Amis d’AMERIQUE, je voudrais vous rendre pleinement justice. Un jour, peut-être, des litiges plus ou moins graves s’élèveront entre vous et nous. Toute nation est égoïste.
Toute nation considère son égoïsme comme sacré. Il se peut que le sentiment de votre puissance matérielle vous fasse prendre aujourd’hui ou demain des avantages qui nous paraîtront nous léser injustement. Il se peut que s’élèvent u jour, entre vous et nous, des discussions plus ou moins graves. Si la guerre est toujours gagnée par les croyants, les traités de paix quelquefois sont dictés par les hommes d’affaires. Eh bien, si même un jour je forme dans mon cœur quelques reproches contre les décisions de ceux-là, ces reproches ne me feront jamais oublier la noblesse des buts de guerre de votre peuple. Sur la qualité de votre substance profonde, je rendrai toujours le même témoignage. Ce n’est pas pour la poursuite d’intérêts matériels que les mères des ETATS-UNIS ont donné leur fils. Ce n’est pas pour la poursuite d’intérêts matériels que ces garçons ont accepté le risque de mort.
Je sais, et je dirai plus tard chez moi, en vue de quelle croisade spirituelle chacun de vous s’est donné à la guerre.
J’ai, parmi d’autres, deux souvenirs à verser comme preuves.
Voici la première.
Au cours de cette traversée en convoi, mêlé comme je l’étais à vos soldats, j’ai été nécessairement le spectateur de la propagande de guerre qui leur était destinée.
Or, toute propagande est un monstre amoral qui, pour être efficace, fait appel à n’importe quel sentiment noble, vulgaire ou bas. Si vos soldats étaient partis en guerre pour la seule défense des intérêts américains, la propagande eût avant tout insisté chaque jour sur vos puits de pétrole, vos plantations de caoutchouc, vos marchés commerciaux menacés.

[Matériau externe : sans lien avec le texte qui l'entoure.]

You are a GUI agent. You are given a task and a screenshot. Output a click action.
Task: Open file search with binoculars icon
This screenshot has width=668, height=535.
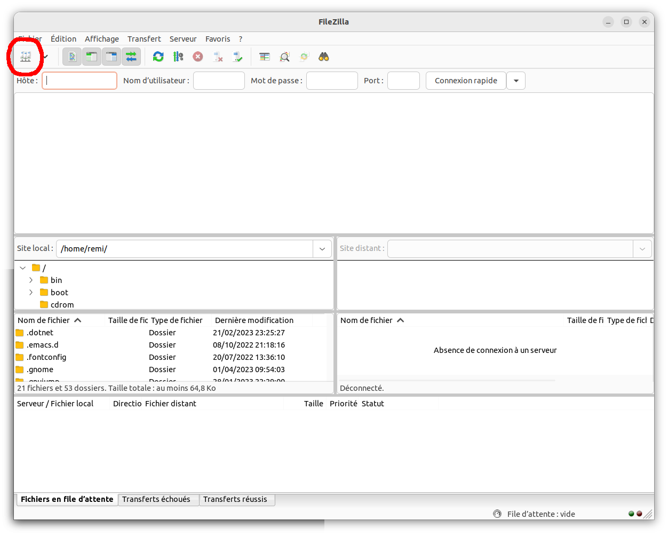323,57
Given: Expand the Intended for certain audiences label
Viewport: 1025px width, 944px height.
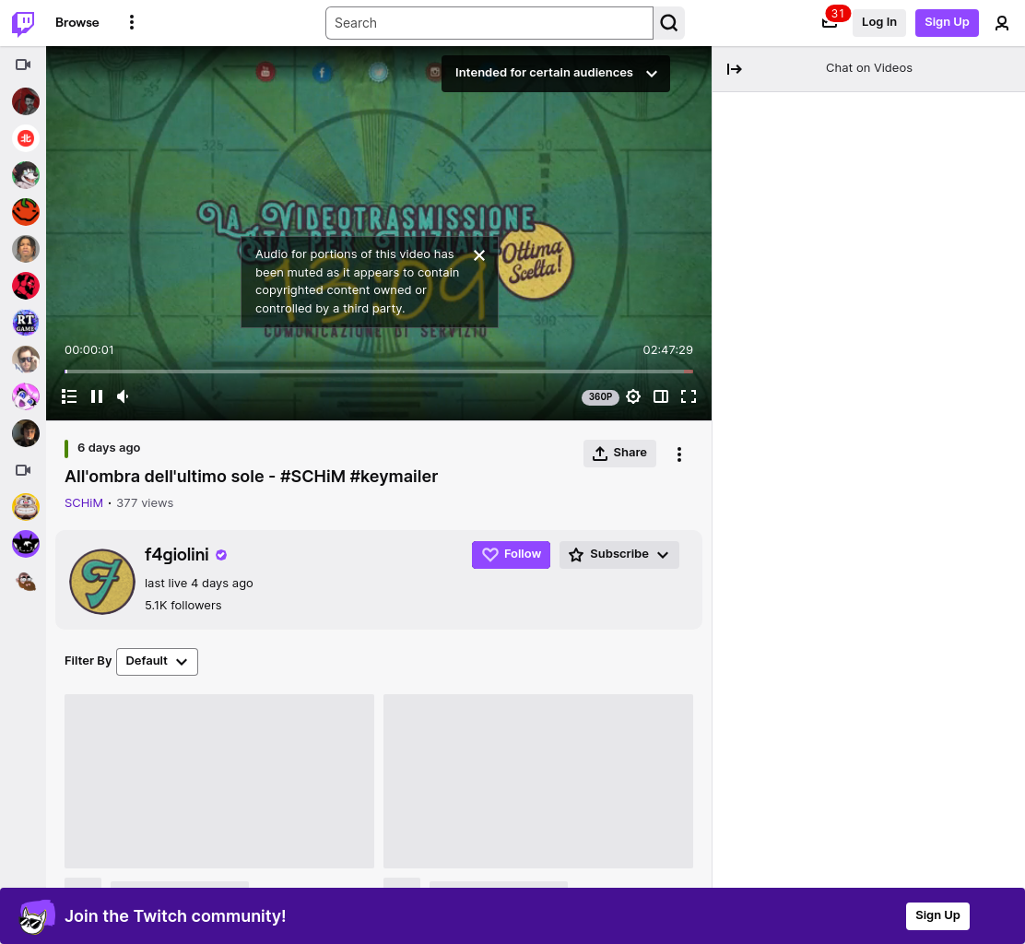Looking at the screenshot, I should click(556, 73).
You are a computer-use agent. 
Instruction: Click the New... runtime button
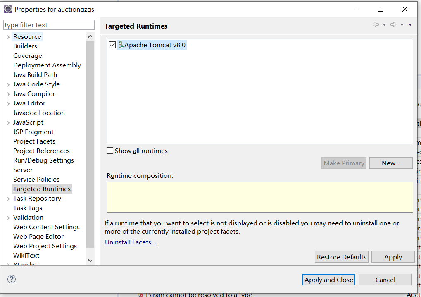click(391, 163)
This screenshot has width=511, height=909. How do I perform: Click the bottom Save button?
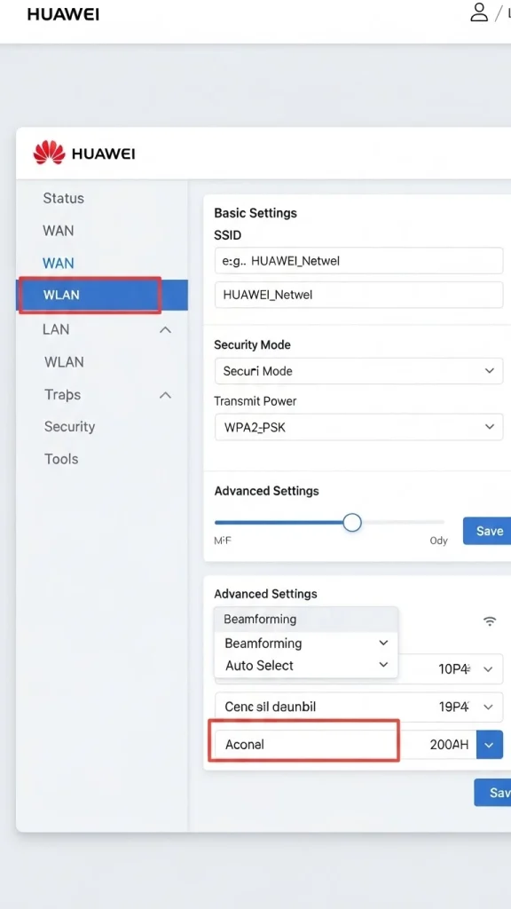pos(493,793)
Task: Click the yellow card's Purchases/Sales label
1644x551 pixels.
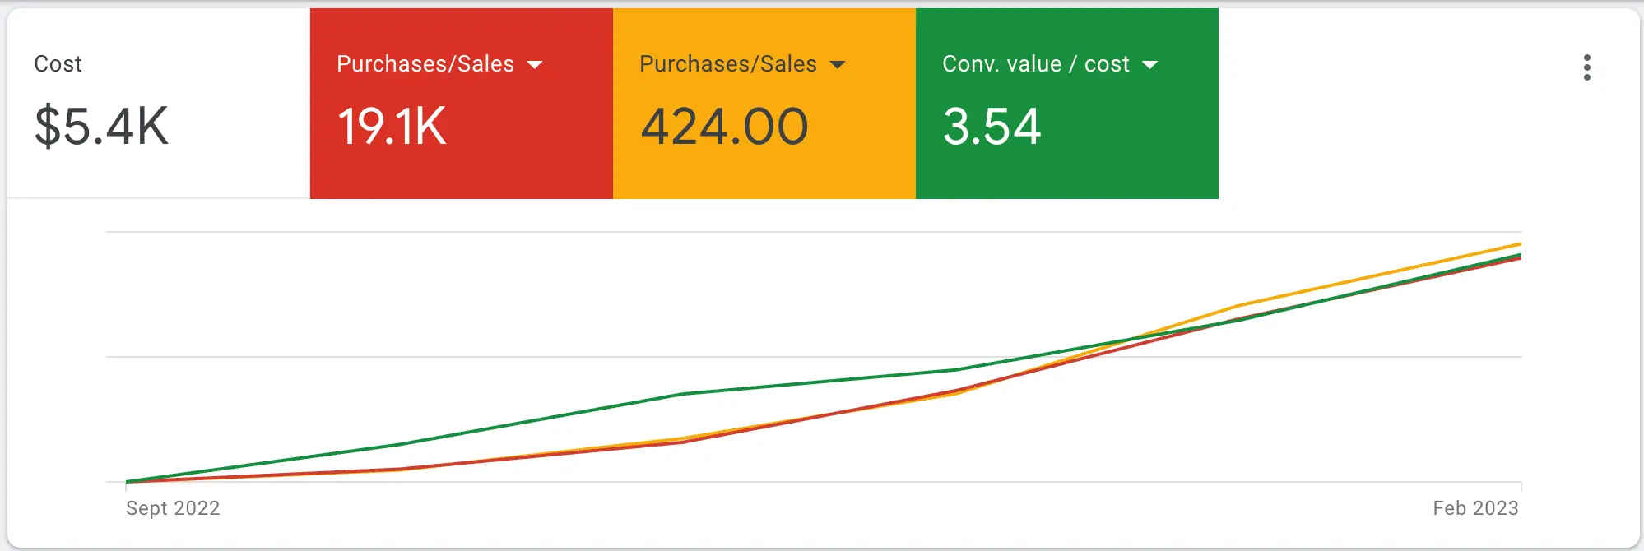Action: (x=727, y=64)
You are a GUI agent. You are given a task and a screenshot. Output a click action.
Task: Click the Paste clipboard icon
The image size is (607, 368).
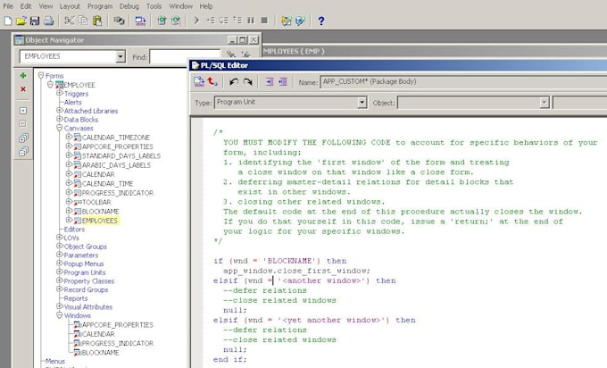[x=97, y=21]
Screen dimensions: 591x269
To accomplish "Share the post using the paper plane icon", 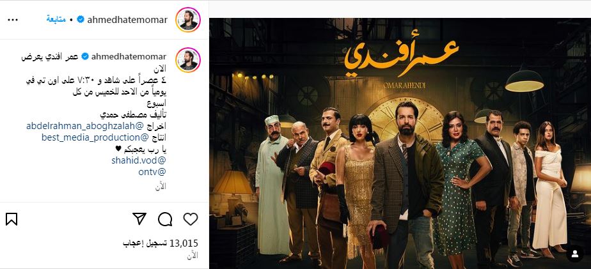I will point(139,219).
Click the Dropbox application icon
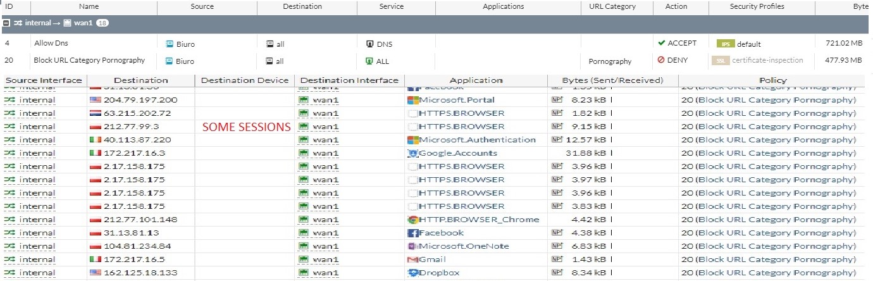Viewport: 873px width, 281px height. (413, 273)
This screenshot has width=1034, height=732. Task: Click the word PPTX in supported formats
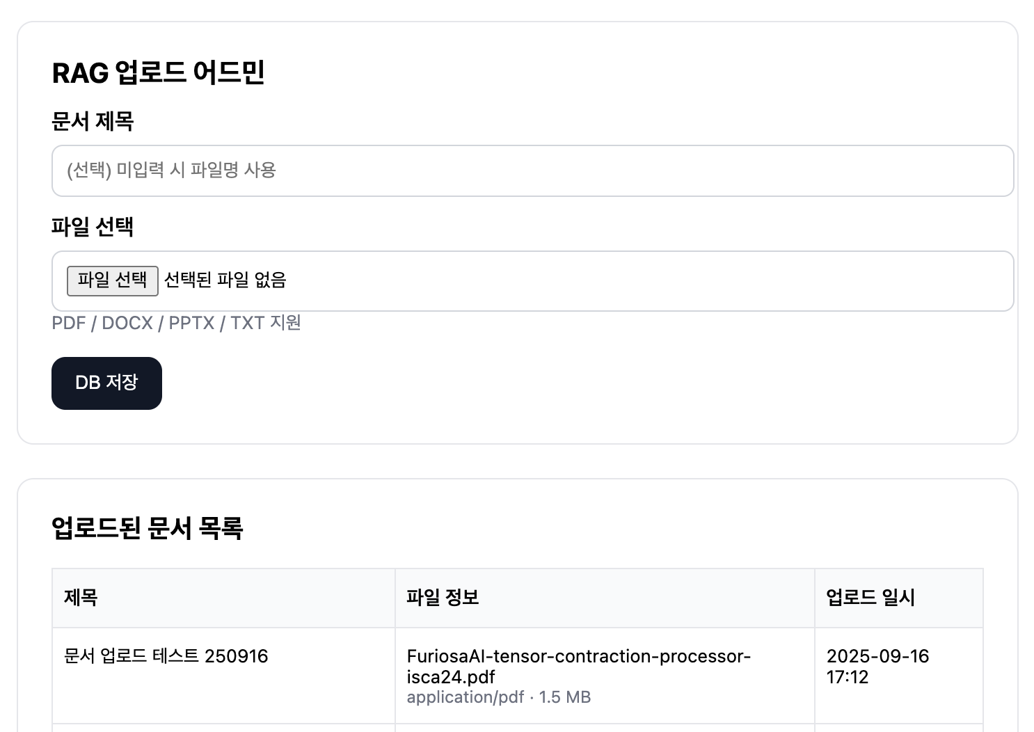pos(191,323)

Or c’est à peine si elle effleurait de tels sujets. S’il était parlé d’autre chose, c’est que les garçons de chez vous désiraient entendre autre chose. Et que leur disait-on qui pût motiver à leurs propres yeux le sacrifice de leur vie ? On leur parlait des otages pendus de POLOGNE. On leur parlait des otages fusillés de FRANCE. On leur racontait quelle nouvelle forme d’esclavage menaçait d’étouffer une partie de l’humanité. On leur parlait non d’eux-mêmes, mais des autres. On les faisait solidaires de tous les hommes de la terre. Les cinquante mille soldats de mon convoi partaient en guerre pour sauver, non le citoyen des ETATS-UNIS, mais L’HOMME lui-même, le respect de L’HOMME, la liberté de L’HOMME, la grandeur de L’HOMME. La noblesse de votre peuple imposait la même noblesse à la propagande. Si même un jour vos techniciens de la paix lèsent quelque chose de la FRANCE au nom de ces intérêts politiques et matériels, ils trahiront votre véritable visage. Comment oublierais-je pour quelle grande cause le peuple des ETATS-UNIS a combattu ?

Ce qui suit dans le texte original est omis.